She pauses for a moment, then slows her steps, tries not to look too obvious. She waits to hear more, but an eyebot passing through the same street blasting the lyrics to a tired old song prevents her from hearing more.

“they call me the wanderer. Yeah, the wanderer. I roam around, around, around, around –“ 

By the time the bot passes and the music fades into the distance, she only catches the tail end of the other man’s reply, “Follow the Freedom Trail.” 

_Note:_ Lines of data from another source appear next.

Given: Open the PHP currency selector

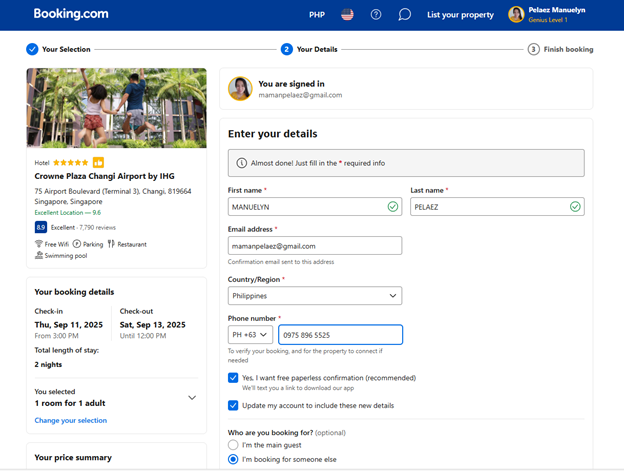Looking at the screenshot, I should point(317,15).
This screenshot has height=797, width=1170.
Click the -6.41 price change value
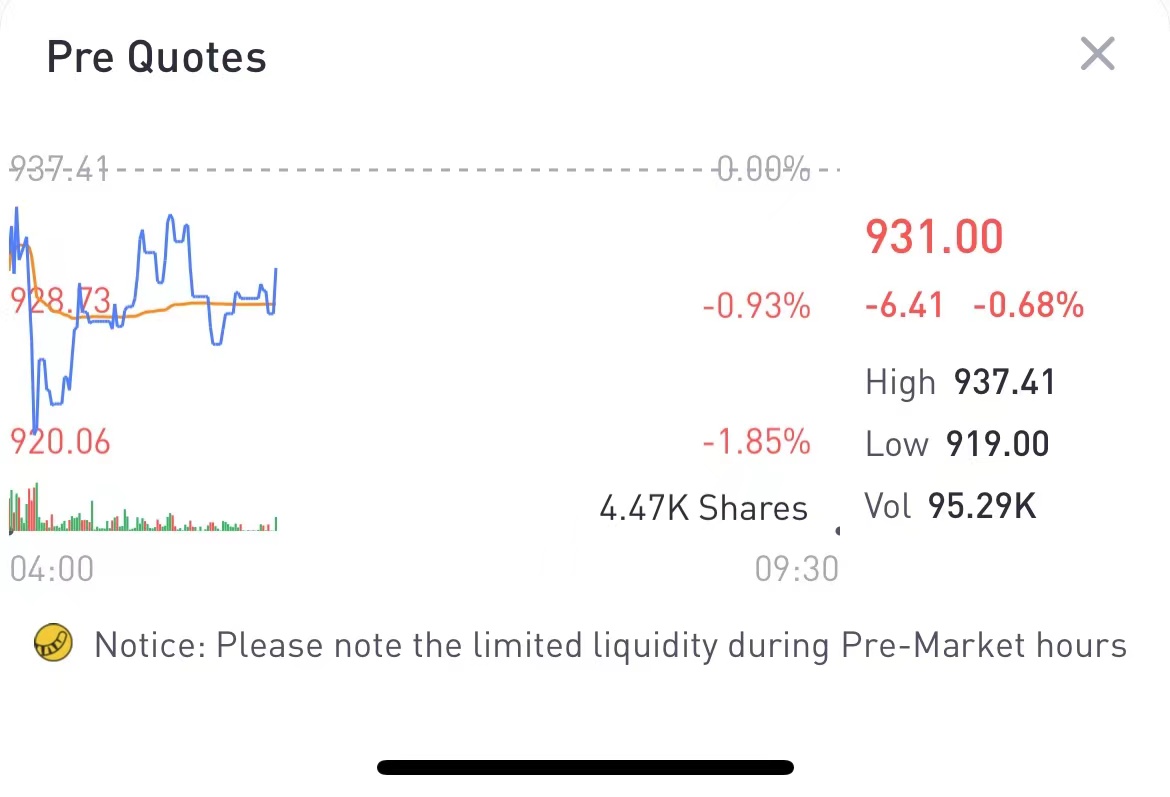tap(904, 305)
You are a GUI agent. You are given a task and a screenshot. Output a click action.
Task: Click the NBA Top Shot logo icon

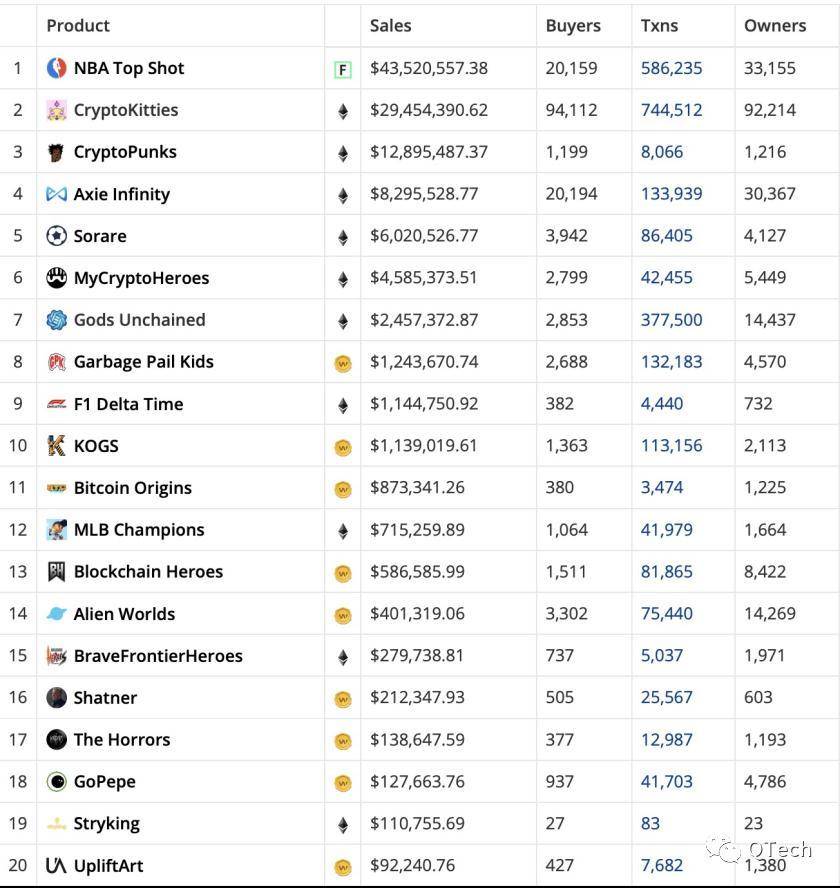coord(57,68)
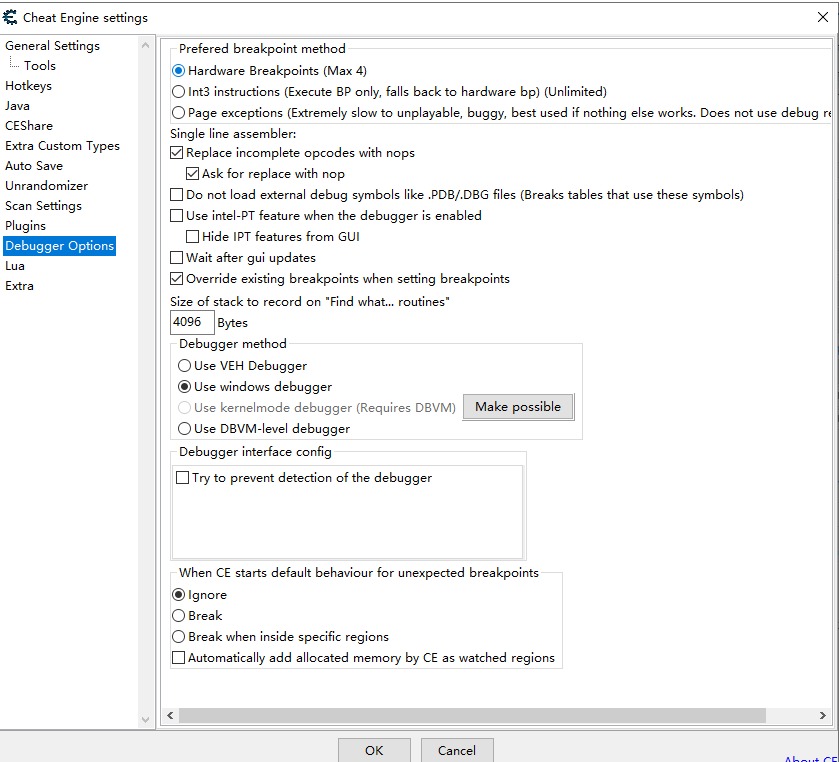Go to Scan Settings page

pyautogui.click(x=43, y=206)
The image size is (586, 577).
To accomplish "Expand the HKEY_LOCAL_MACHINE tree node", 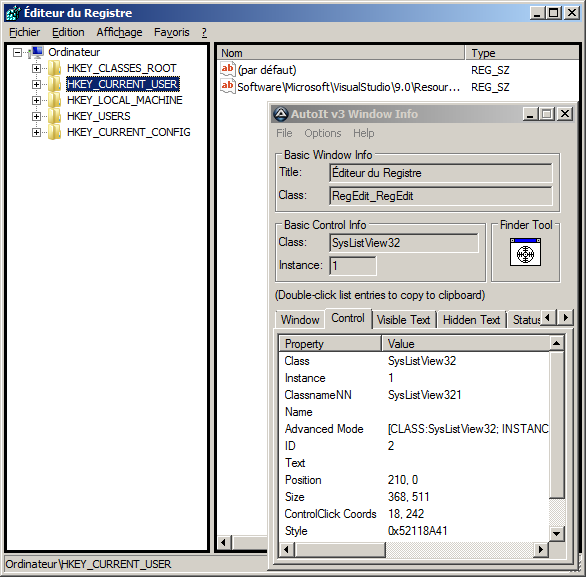I will click(36, 100).
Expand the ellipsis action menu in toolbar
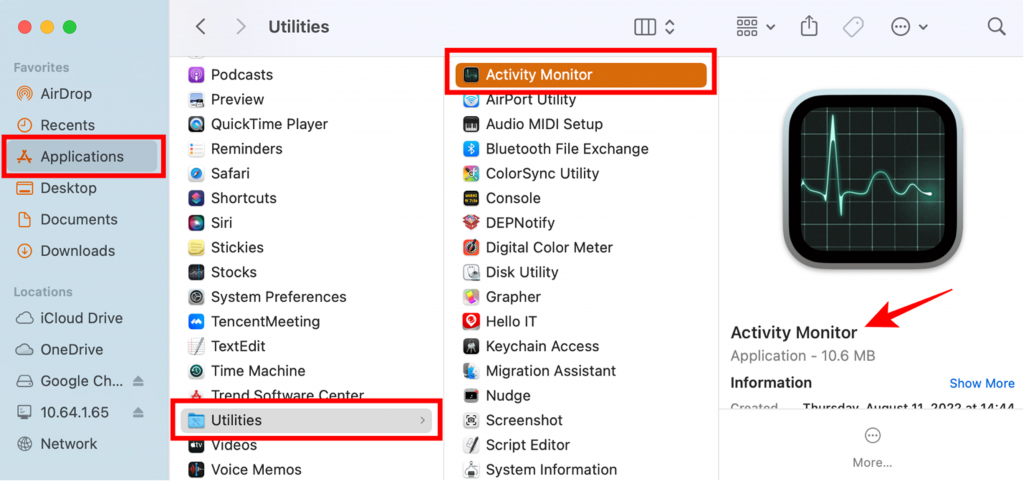The height and width of the screenshot is (481, 1024). point(909,27)
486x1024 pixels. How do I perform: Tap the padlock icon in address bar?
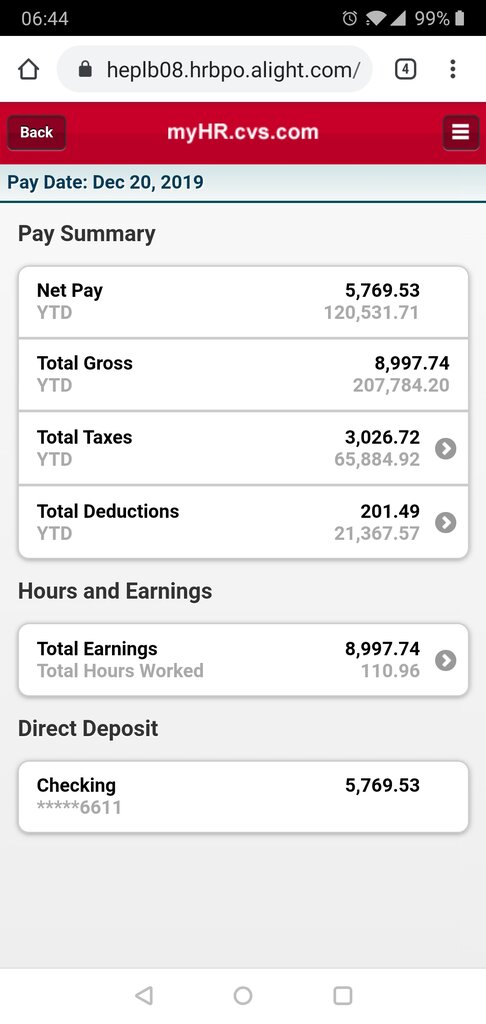pos(85,69)
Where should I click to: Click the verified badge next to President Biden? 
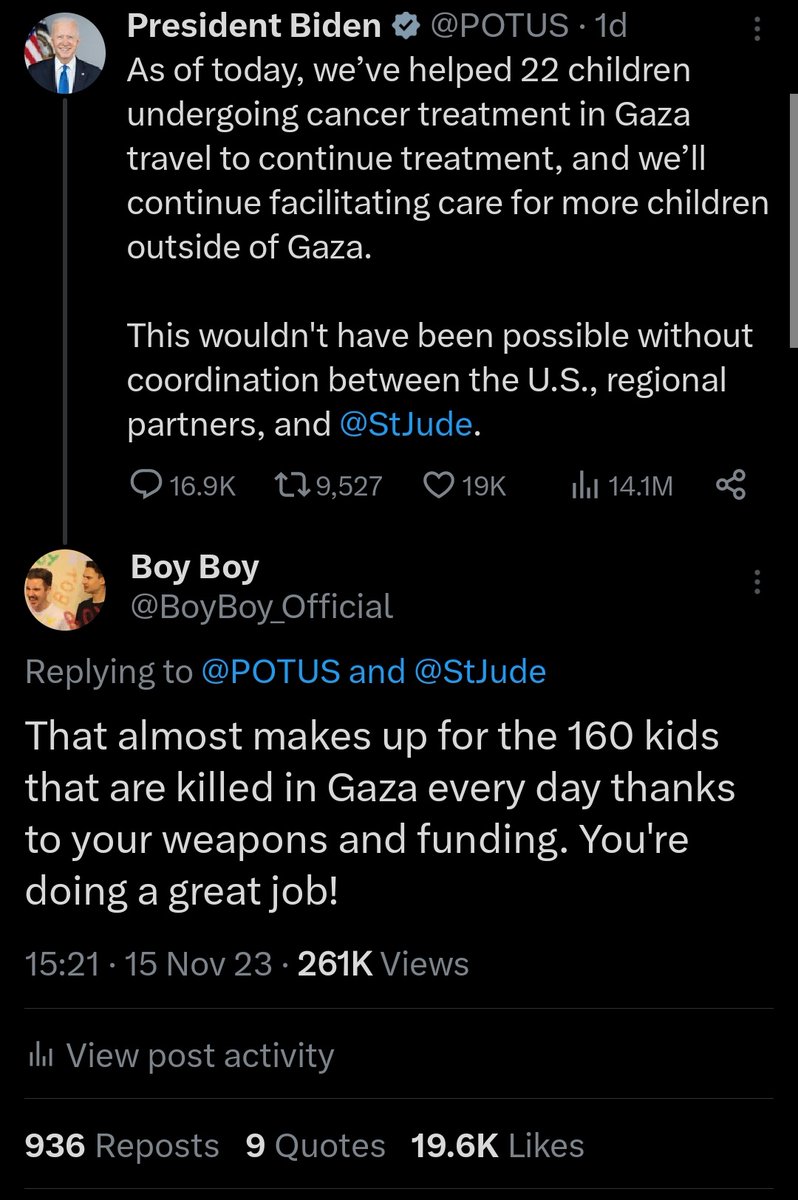404,28
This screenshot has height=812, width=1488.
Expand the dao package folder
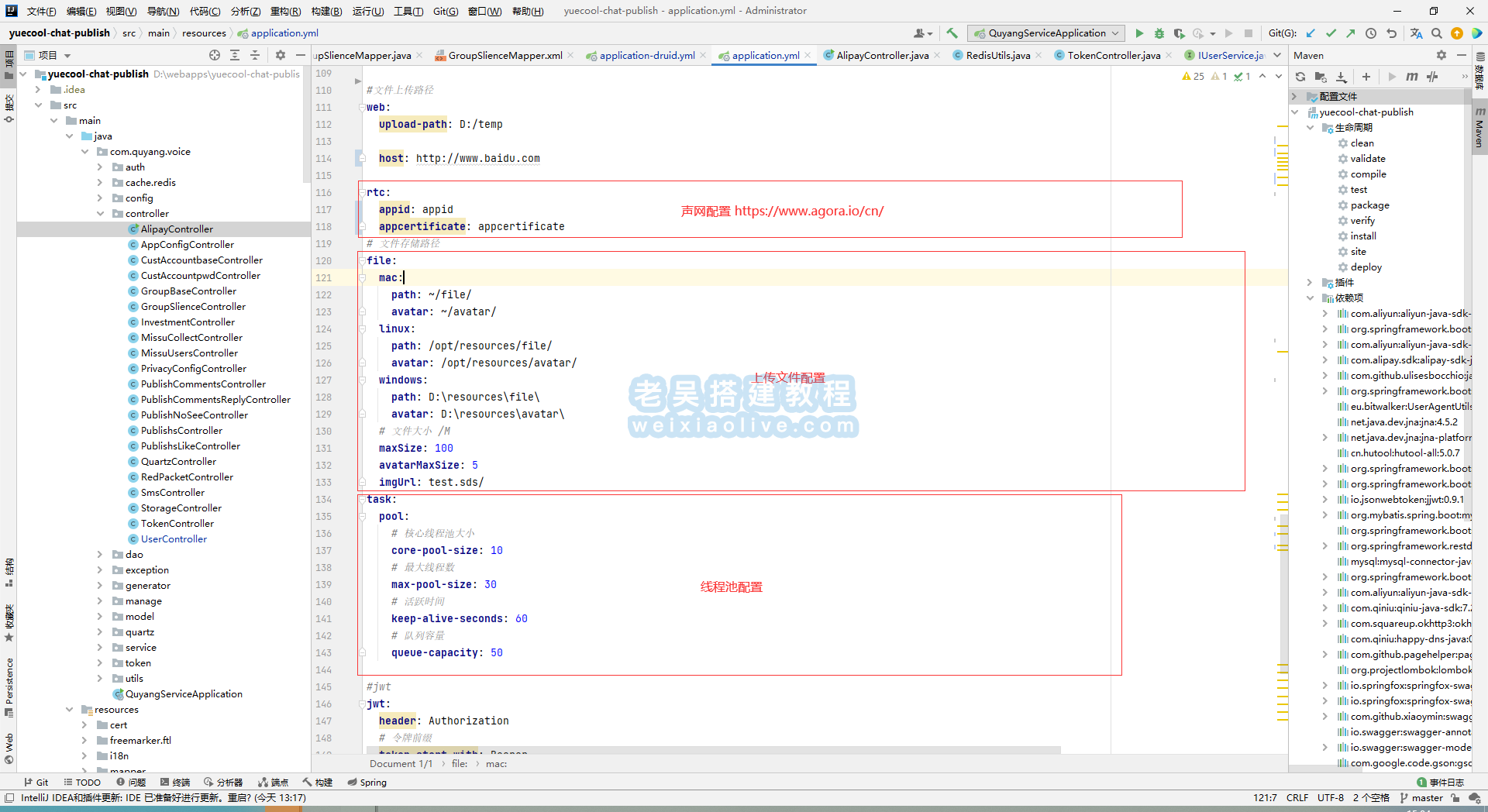click(100, 555)
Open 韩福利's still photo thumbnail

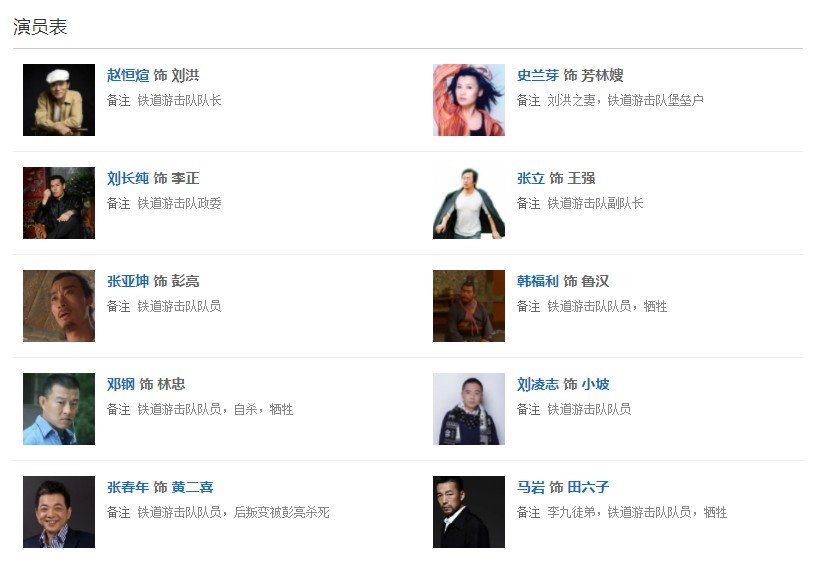click(x=469, y=306)
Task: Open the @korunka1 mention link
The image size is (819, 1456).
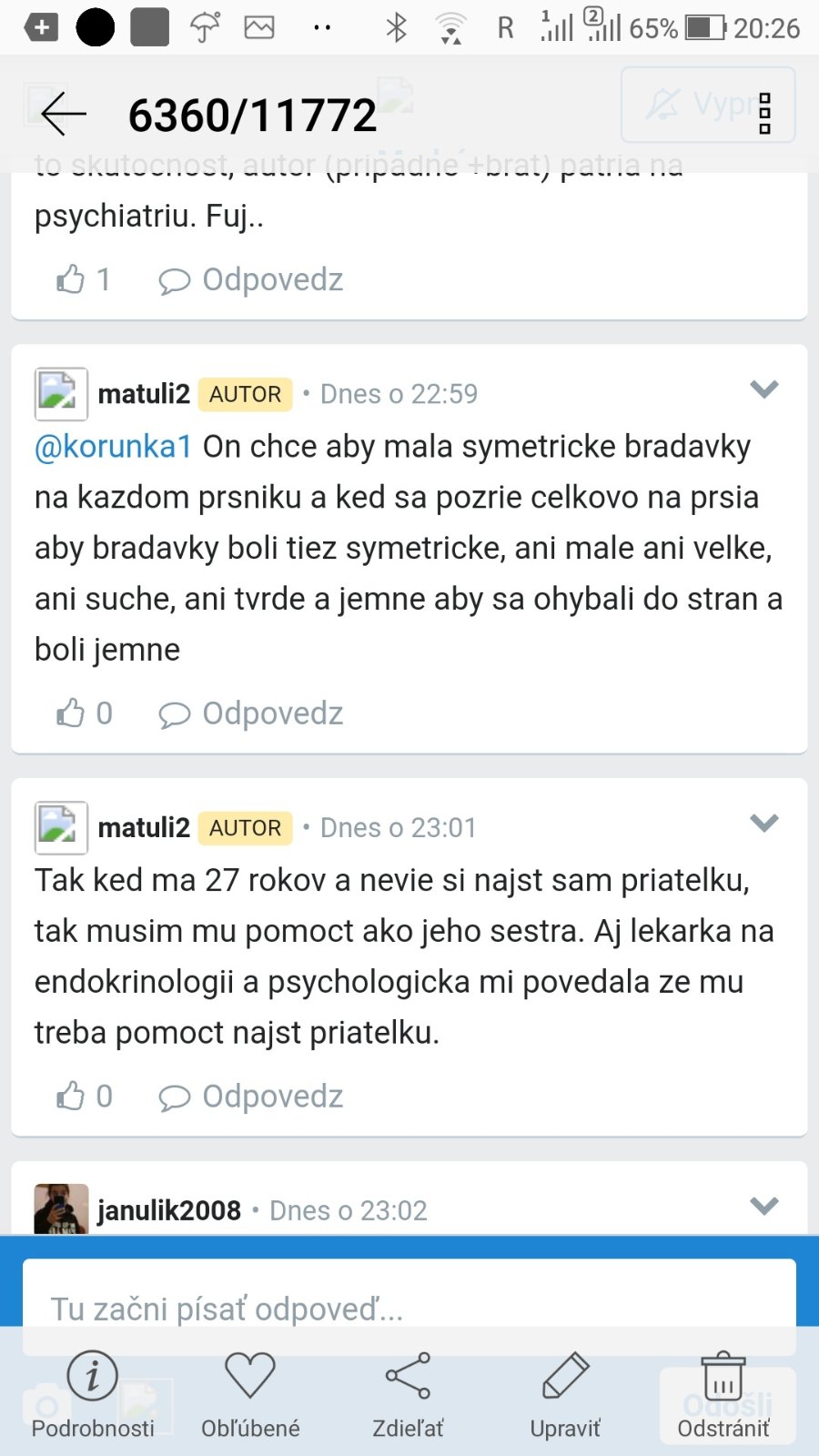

“The hell is that supposed to mean? Forget it, that kind of talk is gonna get you snatched up by the synths.” 

Cara wants to ask more, but knows better. People in the city are far too distrusting, full of Institute paranoia. So she walks to the alcove where Nick’s door awaits her. 

But she stands there for a minute, hand hesitating on the door knob and the holotape heavy in her pocket. As much as she wants to go chasing after the little red “A” and “7”, she knows it is not her top priority. The rings on her finger are heavier than the tape and the mystery. Her son and the challenge of the Glowing Sea are first: they have to be. 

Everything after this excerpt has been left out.